_TASK REQUIREMENTS_
Pick out every line in the records below that contains the word "Tick", and copy each one. Match capitalization exactly.

[Entries for finding text and elements]
** START **
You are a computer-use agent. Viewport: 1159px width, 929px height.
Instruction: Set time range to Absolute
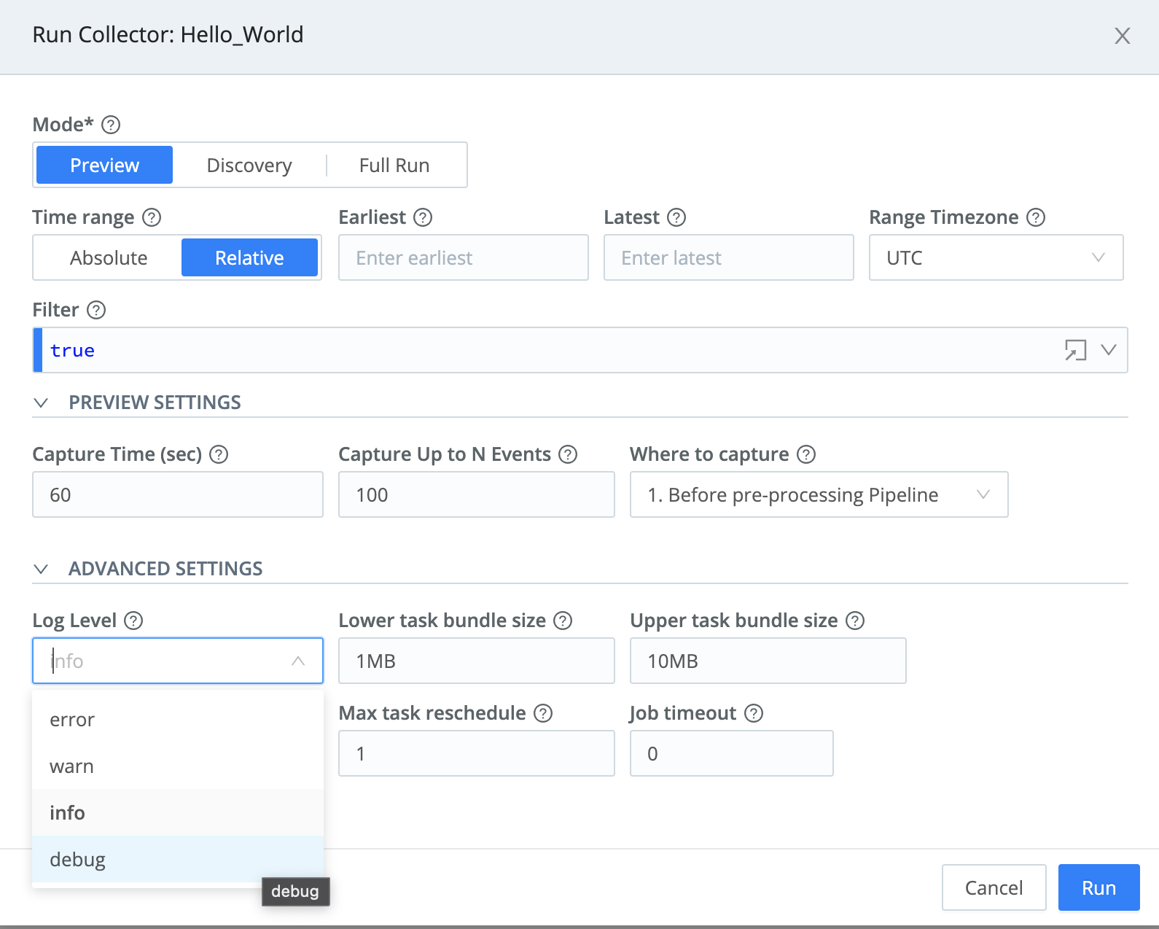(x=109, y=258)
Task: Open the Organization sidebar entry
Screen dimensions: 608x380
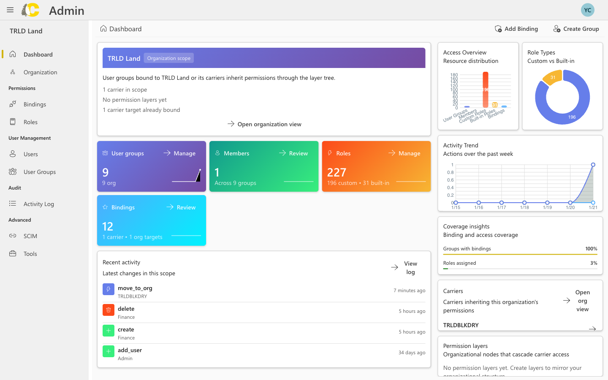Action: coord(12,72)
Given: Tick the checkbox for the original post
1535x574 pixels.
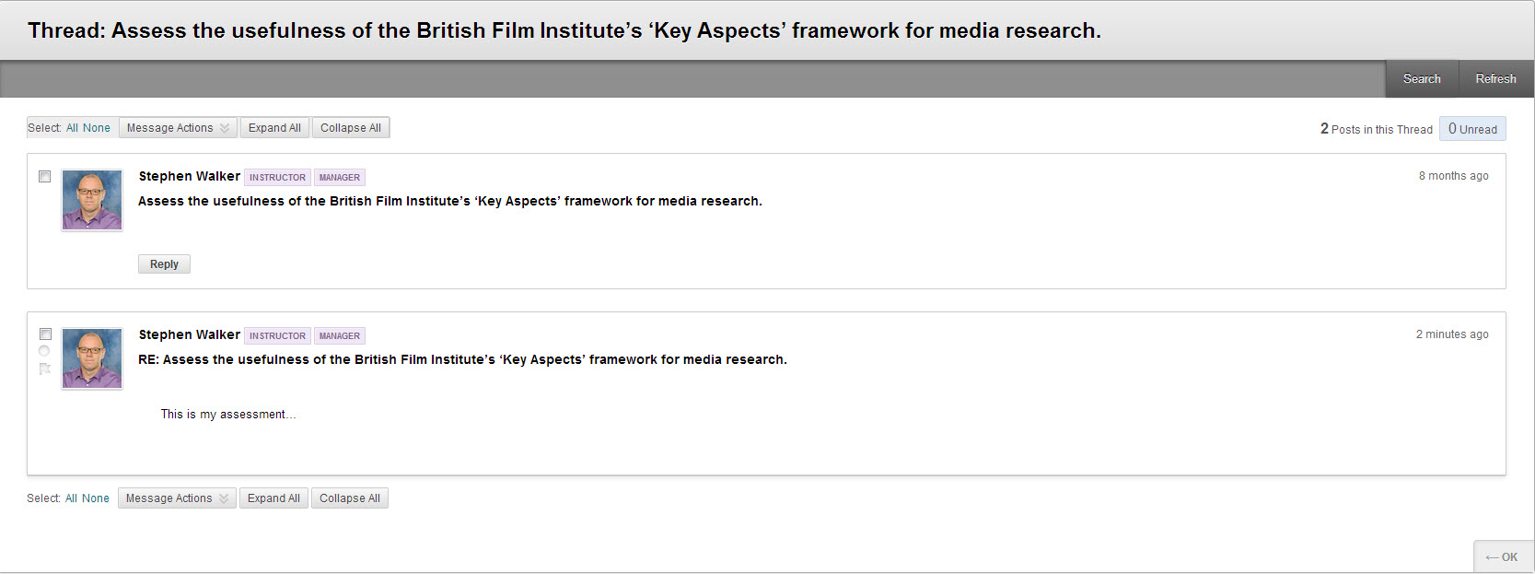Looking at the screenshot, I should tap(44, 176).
** END **
_WRITTEN ANSWER_
Given: Tick the checkbox for the original post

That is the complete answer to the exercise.